# RAF Grafton Underwood - March 2011 (Part 2) ** Pic Heavy **



## sYnc_below (Apr 1, 2011)

Mega 7 hour solo trip to follow up from my RAF Grafton Underwood - July 2010 (Part 1) visit [ame="http://www.derelictplaces.co.uk/main/showthread.php?t=15865"]HERE[/ame] which also contains the history.

Mainly all Dispersed Sites, hope you enjoy the pix - Thanks for looking 

*Norden Bomb Sight Building - Technical Site*






*Norden Bomb Sight Building - Technical Site*





*Obligatory Stanton*





*Site 9*

























*Site 13 Percolating Filters - Building 538*










*Screen Sediment Tanks - Building 537*





*Sludge Drying Beds - Building 540*





*Site 10*

























*Site 11 - Ablutions Block*















*Site 7 WAAF*















*Site 4*





*Braithewaite Tower Base*





*Static Water Pool*





*Officers Latrine*


----------



## Winch It In (Apr 1, 2011)

Nice one Hal, I didn't realise there were some many buildings still remaining at Grafton, well done for finding them and doing this follow up report.


----------



## sYnc_below (Apr 1, 2011)

Winch It In said:


> Nice one Hal, I didn't realise there were some many buildings still remaining at Grafton, well done for finding them and doing this follow up report.



There's plenty more too 
Part 3 will be next year though, its like a jungle again up there now.


----------



## hydealfred (Apr 1, 2011)

Superb report - very odd those urinals in the middle of nowhere (I take it thats what they are!) - look like monuments in their own right  Like the remains of that M&E plinth too.


----------



## sYnc_below (Apr 1, 2011)

hydealfred said:


> Superb report - very odd those urinals in the middle of nowhere (I take it thats what they are!) .

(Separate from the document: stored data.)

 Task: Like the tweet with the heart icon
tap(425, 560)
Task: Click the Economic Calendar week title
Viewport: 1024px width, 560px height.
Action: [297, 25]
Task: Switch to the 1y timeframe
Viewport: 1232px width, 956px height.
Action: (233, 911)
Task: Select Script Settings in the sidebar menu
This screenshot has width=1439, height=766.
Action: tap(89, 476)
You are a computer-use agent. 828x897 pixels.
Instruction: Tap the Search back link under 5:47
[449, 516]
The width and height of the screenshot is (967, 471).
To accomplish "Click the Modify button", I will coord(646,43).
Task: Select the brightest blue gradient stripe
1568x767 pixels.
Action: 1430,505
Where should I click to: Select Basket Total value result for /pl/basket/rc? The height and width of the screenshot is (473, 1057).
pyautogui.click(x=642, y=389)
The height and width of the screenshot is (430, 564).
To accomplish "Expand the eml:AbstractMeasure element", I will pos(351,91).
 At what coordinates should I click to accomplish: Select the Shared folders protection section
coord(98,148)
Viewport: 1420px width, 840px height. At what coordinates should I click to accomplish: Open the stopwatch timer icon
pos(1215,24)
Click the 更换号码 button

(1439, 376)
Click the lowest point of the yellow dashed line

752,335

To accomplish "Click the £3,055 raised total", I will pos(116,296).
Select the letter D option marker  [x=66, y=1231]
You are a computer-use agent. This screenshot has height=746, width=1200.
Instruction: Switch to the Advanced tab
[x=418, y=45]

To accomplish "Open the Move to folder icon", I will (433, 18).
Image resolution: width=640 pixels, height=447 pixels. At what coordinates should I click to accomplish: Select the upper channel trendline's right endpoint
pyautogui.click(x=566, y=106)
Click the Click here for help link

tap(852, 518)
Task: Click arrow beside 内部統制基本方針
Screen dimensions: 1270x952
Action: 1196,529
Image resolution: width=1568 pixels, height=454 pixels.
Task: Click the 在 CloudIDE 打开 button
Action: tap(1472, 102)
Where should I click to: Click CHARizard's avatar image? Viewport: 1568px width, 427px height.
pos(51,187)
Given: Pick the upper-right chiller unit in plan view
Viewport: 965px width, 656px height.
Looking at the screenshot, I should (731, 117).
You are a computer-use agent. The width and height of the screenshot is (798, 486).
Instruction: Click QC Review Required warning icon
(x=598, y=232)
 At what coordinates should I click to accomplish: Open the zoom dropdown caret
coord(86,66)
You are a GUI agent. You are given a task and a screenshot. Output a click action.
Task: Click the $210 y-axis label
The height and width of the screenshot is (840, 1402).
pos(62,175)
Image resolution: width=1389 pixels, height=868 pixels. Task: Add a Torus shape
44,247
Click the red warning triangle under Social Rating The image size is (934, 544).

Yes they are urinals. Site 9 (Officers & Airmen's Quarters) has enough Stanton's for 300 men so was a very large dispersed site!!


----------



## godzilla73 (Apr 1, 2011)

I've probably said this before on here (so many senior moments, so many apologies to make...) but Grafton was the strip that the Memphis Belle flew out of. Just for people who might be interested.
GDZ


----------



## sYnc_below (Apr 1, 2011)

godzilla73 said:


> I've probably said this before on here (so many senior moments, so many apologies to make...) but Grafton was the strip that the Memphis Belle flew out of. Just for people who might be interested.
> GDZ



As far as I know this is sadly just a popular urban myth. I have checked with an esteemed airfield geek buddy of mine who is far more knowledgeable about such things than me and he concurs. It may have had a random stop to refuel once or was forced to make a landing but it was certainly never based at GU.


----------



## godzilla73 (Apr 1, 2011)

There you go...shows what I know. And I was told that by a GU resident as well!


----------



## hydealfred (Apr 1, 2011)

As far as I am aware Bassingbourn was home to Memphis Belle. I stand to be corrected though. Still the modern reactment has it as Binbrook. Must have been before they took up the runways !!!!


----------



## kathyms (Apr 2, 2011)

*history*

i live not far from grafton and corby and have found the following reports from local people that lived through it.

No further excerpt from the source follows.